* TASK TO CARRY OUT *
Write out the material below word for word, from the line that contains "The width and height of the screenshot is (868, 560)." down to the line that contains "will (x=446, y=213).", including both, and nothing else.

━━ TASK MATERIAL

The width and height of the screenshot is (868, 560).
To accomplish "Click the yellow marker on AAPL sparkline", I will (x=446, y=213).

━━━━
━━ TASK MATERIAL

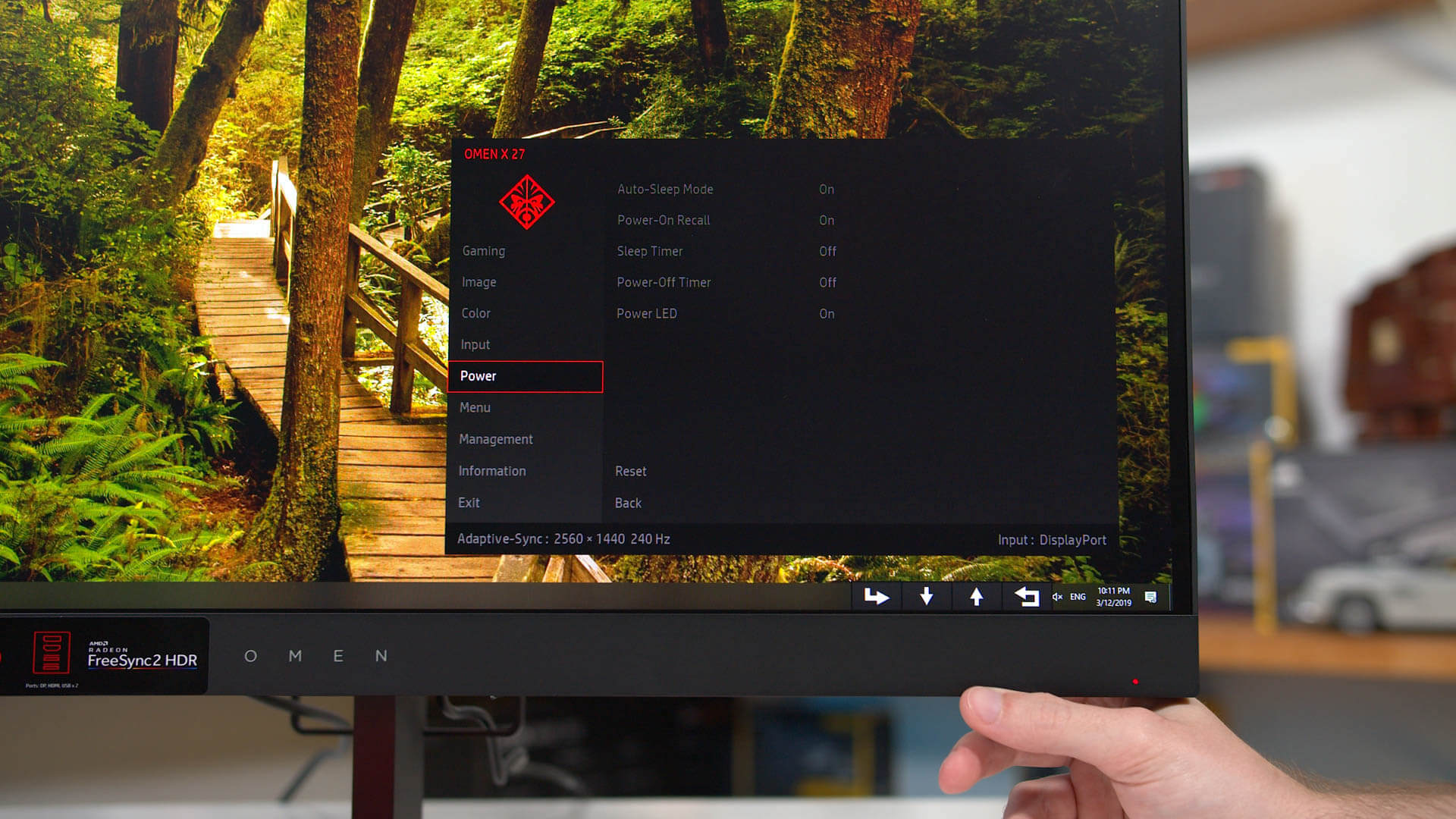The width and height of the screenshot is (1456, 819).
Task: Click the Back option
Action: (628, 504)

━━━━

* EXPECTED ANSWER *
The width and height of the screenshot is (868, 560).
To accomplish "Click the yellow marker on AAPL sparkline", I will (x=446, y=213).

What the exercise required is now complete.